Trust, Because You Can’t Verify - Privacy and Security Hurdles in Education Technology Acquisition Pratices

The EdTech landscape is expanding rapidly in higher education institutes (HEIs). This growth brings enormous complexity. Protecting the extensive data collected by these tools is crucial for HEIs as data breaches and misuses can have dire security and privacy consequences for the data subjects, particularly students, who are often compelled to use these tools. This urges an in-depth understanding of HEI and EdTech vendor dynamics, which is largely understudied.  

To address this gap, we conducted a semi-structured interview study with 13 participants who are in EdTech leadership roles at seven HEIs. Our study uncovers the EdTech acquisition process in the HEI context, the consideration of security and privacy issues throughout that process, the pain points of HEI personnel in establishing adequate protection mechanisms in service contracts, and their struggle in holding vendors accountable due to a lack of visibility into their system and power-asymmetry, among other reasons. We discuss certain observations about the status quo and conclude with recommendations for HEIs, researchers, and regulatory bodies to improve the situation. 

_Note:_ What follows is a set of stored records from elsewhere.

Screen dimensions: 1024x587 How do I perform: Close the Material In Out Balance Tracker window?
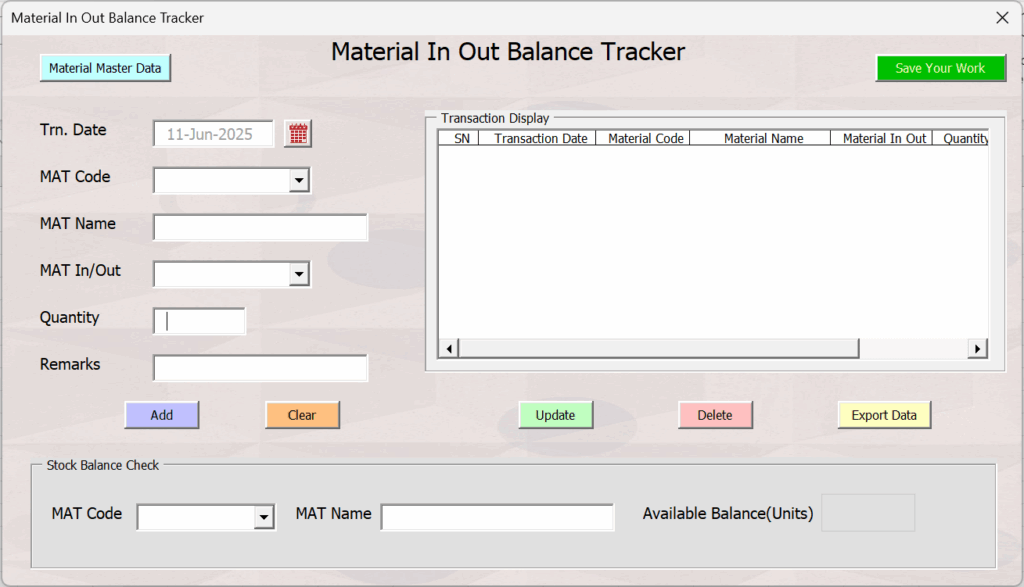click(x=1002, y=18)
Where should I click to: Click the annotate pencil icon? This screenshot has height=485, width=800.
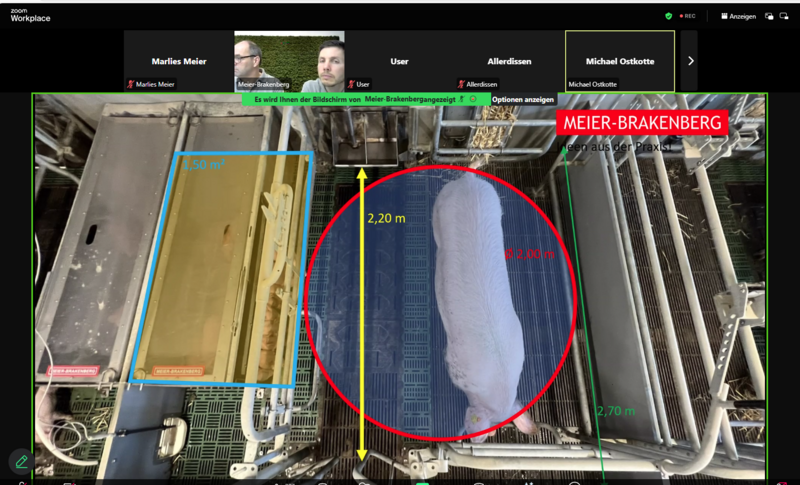[x=22, y=461]
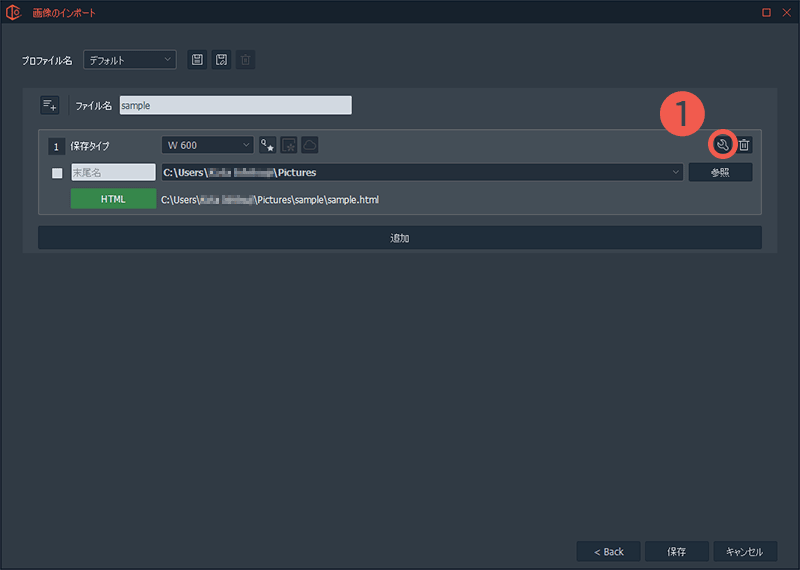The height and width of the screenshot is (570, 800).
Task: Click the cloud icon in 保存タイプ row
Action: click(309, 145)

Easton Kelso is a senior undergraduate researcher at Arizona State University studying Computer Science with a concentration in cybersecurity, set to graduate this year and starting to pursue a master’s degree in the same area. They got started in research during their first year at university and have focused on security and privacy issues that HEIs face with the growing technological landscape, especially in the use of EdTechs. 

Rakibul Hasan is an assistant professor in the School of Computing and Augmented Intelligence at ASU.